SIC codes describe the main business activity when registered at Companies House. Business owners would be more familiar with the wording and terminology used when forming a business.

We felt that we could potentially tap into the Companies House (API) and use that data to help business users identify their sector. We designed and prototyped a solution presented to businesses as an alternative to the question that was not working as expected.

EU funding

UK organisations have been getting funding directly from the EU. The Government guaranteed some of that funding if there was a no-deal Brexit. The problem was that Government departments didn’t know who all of those organisations were, so they wanted them to register.

This process previously consisted of a business completing a spreadsheet and emailing it to the Cabinet office for review. If an organisation met these criteria, it would be eligible for funding.

User journey design for GOV.UK EU funding

How we did it

We had four days and no time for user research. We combined our collective experience and knowledge of working on many different services over the years and set off with a plan.

We were able to build a prototype using patterns from the GOV.UK Design System. We worked closely with two content designers working different days to keep content clear and easy to understand. The questions were refined and made simple in addition to streamlining the user journey.

With a few days remaining, we were able to make bug fixes, improve error validation and make content tweaks. Developers were then able to work with this prototype as a reference and build the functionality needed to fulfil the task.

Double opt-in

The team agreed we needed a pattern for a double opt-in feature for our email subscription sign up journey. Initially, we started talking about the sign up for Brexit-centric notifications but quickly realised the potential for an extended service-agnostic pattern that could improve services across GOV.UK.

Simplified user flow for email subscriptions

The reason behind this decision

Legal requirements imposed by GDPR meant we must not send emails to a user without their consent. These rules also govern the storage of personal data. There was also a user need to protect data and help users make informed decisions about signing up.

Interaction design for email subscriptions

What is double opt-in?

Double opt-in is a standard feature of email and other subscription journeys as part of an online service.

The existing journey consisted of a poor user experience and was not legally compliant. We proposed a new simplified route with a better user experience and double opt-in functionality.

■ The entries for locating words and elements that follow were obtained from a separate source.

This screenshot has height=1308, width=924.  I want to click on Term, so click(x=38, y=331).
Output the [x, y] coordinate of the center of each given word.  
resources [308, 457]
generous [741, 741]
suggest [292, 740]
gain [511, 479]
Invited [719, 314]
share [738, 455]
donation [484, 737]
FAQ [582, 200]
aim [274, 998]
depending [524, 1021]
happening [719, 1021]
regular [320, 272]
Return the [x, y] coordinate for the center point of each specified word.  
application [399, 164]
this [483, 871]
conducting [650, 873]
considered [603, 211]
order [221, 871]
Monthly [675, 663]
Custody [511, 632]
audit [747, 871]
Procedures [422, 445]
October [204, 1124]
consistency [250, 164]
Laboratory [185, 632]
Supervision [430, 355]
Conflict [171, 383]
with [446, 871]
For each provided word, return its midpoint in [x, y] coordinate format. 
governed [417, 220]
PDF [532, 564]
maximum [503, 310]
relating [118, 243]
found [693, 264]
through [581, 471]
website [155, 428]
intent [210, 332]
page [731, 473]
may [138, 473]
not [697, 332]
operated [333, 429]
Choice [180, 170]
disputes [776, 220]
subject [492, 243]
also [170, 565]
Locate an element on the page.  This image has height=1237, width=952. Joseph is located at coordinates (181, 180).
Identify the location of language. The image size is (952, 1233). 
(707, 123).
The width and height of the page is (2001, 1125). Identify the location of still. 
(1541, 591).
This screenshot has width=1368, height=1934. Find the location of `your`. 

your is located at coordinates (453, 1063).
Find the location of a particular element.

A user would choose to sign up for alerts or updates and enter their email address. They would then receive an email containing a link they must click to confirm their subscription. In doing this, they validated an email account.

What did we do

We captured all existing notification journeys and agreed we would start with a service agnostic user journey which would bring clarity on purpose; start small etc. We identified requirements page by page and drafted and refined content. We then designed and built a prototype that we tested with users.

We organised research planning sessions, where we analysed the journey from a user perspective. We then built a list of user research questions of things we wanted to confirm. We then tested the prototype again and made refinements and improvements based on those findings.

What we delivered

Due to technical constraints and time pressures, we had to deliver a minimum viable product (MVP) version of our prototype. Our MVP improved the user journey and included the double opt-in feature but did not include everything we had hoped.